Problema crescente no País e no mundo, a demência atinge atualmente cerca de 1,76 milhão de idosos brasileiros, mas 8 em cada 10 pessoas desse grupo não sabem que têm a condição. O imenso subdiagnóstico preocupa especialistas porque impede que pacientes recebam assistência para tentar desacelerar a progressão da doença e ter mais qualidade de vida. Também deixa familiares às escuras, sem a oportunidade de se preparar para lidar com o avanço da condição.

A estimativa do tamanho do subdiagnóstico da demência no País foi publicada em abril em um artigo de pesquisadores brasileiros no periódico The Journals of Gerontology .O trabalho foi o primeiro a ter uma amostra de idosos representativa de todo o Brasil – os estudos anteriores eram concentrados no Sudeste, majoritariamente em São Paulo.

Ao acompanhar o grupo de cerca de 5,2 mil idosos, os cientistas encontraram, por meio da aplicação de testes, uma prevalência de 5,8% de demência. Mas descobriram que somente 20% (ou 1,2% do total de participantes) tinham diagnóstico prévio, o que leva ao índice de 80% de pacientes sem conhecimento da condição.

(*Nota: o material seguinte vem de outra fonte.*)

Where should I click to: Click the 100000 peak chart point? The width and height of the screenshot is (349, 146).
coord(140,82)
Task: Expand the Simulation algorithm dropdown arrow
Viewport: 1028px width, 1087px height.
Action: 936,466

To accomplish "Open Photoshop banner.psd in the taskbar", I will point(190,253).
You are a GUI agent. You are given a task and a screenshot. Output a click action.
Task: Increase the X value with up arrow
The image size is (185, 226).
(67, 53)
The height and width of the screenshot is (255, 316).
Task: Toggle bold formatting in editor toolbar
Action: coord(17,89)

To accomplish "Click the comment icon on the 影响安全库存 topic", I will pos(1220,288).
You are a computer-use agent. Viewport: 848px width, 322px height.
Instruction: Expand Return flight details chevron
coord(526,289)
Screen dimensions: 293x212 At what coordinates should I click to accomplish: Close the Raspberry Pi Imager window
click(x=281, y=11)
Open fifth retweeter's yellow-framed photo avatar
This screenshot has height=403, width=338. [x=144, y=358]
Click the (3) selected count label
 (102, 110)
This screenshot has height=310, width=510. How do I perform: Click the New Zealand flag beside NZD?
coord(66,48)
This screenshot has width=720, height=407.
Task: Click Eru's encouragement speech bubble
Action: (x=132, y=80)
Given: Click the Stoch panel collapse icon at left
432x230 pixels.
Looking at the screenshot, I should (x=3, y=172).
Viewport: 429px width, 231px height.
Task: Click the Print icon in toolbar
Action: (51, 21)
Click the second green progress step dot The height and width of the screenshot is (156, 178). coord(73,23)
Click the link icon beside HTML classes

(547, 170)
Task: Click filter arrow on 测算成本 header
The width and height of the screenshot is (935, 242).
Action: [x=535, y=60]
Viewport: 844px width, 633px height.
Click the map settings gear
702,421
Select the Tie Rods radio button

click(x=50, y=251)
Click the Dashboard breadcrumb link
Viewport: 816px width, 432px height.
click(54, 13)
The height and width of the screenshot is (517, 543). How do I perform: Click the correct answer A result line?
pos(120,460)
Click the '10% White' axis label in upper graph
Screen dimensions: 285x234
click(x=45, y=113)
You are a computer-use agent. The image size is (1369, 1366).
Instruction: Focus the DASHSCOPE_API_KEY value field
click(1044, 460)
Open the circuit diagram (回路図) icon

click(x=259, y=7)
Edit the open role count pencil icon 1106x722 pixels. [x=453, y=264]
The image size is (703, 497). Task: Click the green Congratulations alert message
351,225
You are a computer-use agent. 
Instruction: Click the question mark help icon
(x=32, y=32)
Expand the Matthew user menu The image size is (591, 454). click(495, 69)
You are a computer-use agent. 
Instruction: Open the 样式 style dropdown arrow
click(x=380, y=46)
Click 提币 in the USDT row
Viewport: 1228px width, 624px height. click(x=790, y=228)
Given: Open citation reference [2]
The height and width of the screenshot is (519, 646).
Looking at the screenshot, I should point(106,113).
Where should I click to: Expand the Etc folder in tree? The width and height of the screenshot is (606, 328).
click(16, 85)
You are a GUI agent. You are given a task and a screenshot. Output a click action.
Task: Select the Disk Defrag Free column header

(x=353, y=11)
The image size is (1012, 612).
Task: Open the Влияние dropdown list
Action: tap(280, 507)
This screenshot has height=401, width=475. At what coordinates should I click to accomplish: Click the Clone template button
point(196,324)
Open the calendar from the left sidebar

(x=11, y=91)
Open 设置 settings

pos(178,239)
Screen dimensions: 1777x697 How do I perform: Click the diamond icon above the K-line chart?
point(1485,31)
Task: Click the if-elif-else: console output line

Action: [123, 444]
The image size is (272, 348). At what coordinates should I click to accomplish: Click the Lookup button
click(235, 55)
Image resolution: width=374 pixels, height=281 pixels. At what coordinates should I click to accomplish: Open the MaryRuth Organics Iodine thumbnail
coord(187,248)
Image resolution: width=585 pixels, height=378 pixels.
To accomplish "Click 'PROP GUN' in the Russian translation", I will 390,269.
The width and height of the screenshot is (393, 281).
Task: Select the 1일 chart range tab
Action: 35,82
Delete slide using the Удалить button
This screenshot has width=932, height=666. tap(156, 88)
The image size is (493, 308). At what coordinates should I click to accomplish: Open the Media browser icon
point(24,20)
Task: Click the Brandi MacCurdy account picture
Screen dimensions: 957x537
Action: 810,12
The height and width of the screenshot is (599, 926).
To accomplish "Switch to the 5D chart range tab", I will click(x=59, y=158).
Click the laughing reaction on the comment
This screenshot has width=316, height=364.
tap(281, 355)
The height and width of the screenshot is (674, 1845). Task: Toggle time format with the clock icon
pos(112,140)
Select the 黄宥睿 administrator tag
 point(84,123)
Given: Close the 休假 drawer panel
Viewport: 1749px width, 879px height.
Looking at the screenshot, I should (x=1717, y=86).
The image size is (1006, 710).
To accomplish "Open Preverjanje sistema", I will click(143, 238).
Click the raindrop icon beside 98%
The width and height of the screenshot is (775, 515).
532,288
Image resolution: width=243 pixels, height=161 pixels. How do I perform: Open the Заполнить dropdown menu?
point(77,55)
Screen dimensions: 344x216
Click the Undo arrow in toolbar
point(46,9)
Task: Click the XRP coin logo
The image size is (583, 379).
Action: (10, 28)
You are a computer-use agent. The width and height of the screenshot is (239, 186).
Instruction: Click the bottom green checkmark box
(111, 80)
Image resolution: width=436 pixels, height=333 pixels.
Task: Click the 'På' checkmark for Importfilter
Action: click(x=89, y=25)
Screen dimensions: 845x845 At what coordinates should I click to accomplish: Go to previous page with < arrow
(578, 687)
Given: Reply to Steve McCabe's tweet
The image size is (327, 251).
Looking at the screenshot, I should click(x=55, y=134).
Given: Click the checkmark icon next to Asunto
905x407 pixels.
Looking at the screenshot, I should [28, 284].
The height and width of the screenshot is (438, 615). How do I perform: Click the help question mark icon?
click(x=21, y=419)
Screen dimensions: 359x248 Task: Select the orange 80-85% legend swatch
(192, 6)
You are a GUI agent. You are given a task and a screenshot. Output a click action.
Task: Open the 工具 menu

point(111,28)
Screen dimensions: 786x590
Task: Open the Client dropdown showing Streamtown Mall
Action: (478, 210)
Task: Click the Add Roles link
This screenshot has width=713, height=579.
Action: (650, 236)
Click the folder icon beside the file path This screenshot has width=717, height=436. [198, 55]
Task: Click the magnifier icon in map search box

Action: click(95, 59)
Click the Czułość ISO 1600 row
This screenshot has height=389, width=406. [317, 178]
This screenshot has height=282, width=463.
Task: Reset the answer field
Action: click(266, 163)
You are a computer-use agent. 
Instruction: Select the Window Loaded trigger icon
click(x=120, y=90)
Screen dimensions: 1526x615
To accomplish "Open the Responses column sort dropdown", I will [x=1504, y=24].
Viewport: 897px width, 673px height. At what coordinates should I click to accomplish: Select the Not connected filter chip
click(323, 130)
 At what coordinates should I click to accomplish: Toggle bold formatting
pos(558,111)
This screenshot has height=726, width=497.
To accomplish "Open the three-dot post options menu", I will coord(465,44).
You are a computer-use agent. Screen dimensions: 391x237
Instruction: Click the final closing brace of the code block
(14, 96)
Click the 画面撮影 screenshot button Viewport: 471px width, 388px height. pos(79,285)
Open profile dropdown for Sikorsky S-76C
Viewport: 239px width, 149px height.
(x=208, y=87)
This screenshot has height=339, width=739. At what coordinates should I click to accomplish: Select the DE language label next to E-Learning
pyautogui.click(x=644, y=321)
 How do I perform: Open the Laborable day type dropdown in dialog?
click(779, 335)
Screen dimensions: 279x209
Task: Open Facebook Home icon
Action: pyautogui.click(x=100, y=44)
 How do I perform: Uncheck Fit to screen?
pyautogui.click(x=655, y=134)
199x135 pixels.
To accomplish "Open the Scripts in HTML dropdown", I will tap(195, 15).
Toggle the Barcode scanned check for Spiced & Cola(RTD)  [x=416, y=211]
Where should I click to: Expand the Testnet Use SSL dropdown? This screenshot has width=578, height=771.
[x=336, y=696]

Para a psiquiatra e epidemiologista Cleusa Ferri, pesquisadora da área de sustentabilidade e responsabilidade social do Hospital Alemão Oswaldo Cruz e uma das autoras do estudo, o baixo índice de diagnóstico da demência justificase por diferentes fatores, desde questões culturais até o insuficiente preparo de profissionais de saúde.

“Começa pela dificuldade do diagnóstico, porque não existe um exame simples que diz se a pessoa tem o problema ou não. E passa também pela falta de conhecimento da população, falta de treinamento dos profissionais de saúde desde a fase de formação e pela baixa oferta de serviços de saúde que tenham a competência necessária para fazer esse diagnóstico. Há um estigma também em relação à saúde da população idosa”, diz ela, referindo-se ao fato de que muitos familiares e até profissionais de saúde não dão a devida importância para episódios frequentes de esquecimento – um dos primeiros sintomas de quadros demenciais –, por considerar que trata-se de um sinal normal do envelhecimento.

Especialistas em desordens neurológicas tentam combater esse estigma, inclusive abolindo da prática o uso do termo “demência senil”. “Usar esse termo é um desserviço porque ele traz uma sensação perigosa de benignidade, como se a demência fosse esperada para a idade. Ela é, sim, mais comum em idades avançadas, mas não deve ser vista como esperada”, diz Pedro Melo Barbosa, neurologista do Saúde Digital do Grupo Fleury.